And rather than protect workers, governments that depend on garment exports to drive their economies have been quick to deploy troops and police to keep workers in line. Protesting Cambodian garment workers were shot in 2014. Hundreds of protesting Bangladeshi garment workers were arrested in 2017.10
Less violent, but perennially troubling to garment workers, are “run-away shops” an age-old problem in the rag trade. Always on the lookout for cheaper workers, garment manufacturers close up and move to other countries at the drop of a hat. Millions have been left jobless and homeless.

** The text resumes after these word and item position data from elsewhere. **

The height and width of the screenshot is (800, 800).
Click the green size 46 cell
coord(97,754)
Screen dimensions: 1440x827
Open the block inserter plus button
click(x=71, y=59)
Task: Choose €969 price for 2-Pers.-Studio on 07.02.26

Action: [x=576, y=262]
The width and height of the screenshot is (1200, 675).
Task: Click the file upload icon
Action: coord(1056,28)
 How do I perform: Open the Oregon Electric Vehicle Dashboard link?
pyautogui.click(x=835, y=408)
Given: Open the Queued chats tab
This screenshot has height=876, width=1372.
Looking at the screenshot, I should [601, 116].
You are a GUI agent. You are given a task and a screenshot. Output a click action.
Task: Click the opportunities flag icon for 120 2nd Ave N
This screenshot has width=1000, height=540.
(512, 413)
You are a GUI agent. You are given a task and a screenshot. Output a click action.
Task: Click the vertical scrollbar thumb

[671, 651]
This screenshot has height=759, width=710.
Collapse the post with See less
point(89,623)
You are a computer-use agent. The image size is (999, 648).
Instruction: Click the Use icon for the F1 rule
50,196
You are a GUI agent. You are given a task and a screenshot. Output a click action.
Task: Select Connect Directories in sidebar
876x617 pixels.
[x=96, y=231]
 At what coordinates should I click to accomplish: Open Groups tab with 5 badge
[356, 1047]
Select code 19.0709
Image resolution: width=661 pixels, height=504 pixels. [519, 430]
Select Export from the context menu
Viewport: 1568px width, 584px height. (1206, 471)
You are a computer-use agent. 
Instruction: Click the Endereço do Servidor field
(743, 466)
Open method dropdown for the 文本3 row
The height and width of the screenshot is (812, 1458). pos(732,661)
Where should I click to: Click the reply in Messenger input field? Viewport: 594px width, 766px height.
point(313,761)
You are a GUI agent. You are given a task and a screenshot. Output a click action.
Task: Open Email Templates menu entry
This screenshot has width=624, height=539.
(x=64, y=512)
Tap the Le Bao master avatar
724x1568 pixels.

In boomtowns like Guangzhou, in southern China, where nearly 40 percent of the city’s population is migrant, citizens have grown accustomed to the site of stranded men and women dragging their belongings in garbage bags after their factories closed suddenly. They sleep in the city’s train stations and huddle around fires in squatter camps. Since few garment manufacturers pay employees when they shut down operations, workers are left with nothing, not even enough for a suitcase or a train ticket home. Chinese workers, who make 15 percent of the world’s clothing, have been particularly hard-hit. But migrant workers abandoned by mobile employers can be found from Cape Town to Sinaloa.11
Fast fashion may be a revolution that cannot be undone. It has transformed purchasing patterns across the affluent world. Hypnotized by ever-lower prices, shoppers are lured to buy, wear, discard, and buy again. We are now addicted to five-dollar shirts, ten-dollar skirts. Shopping has been a popular form of recreation since ready-to-wear appeared in large-city stores during the late nineteenth century. But in the twenty-first century, it became a habit-forming, dirt-cheap high. And, as with any addiction, the stakes have risen quickly. We always need something new, something more.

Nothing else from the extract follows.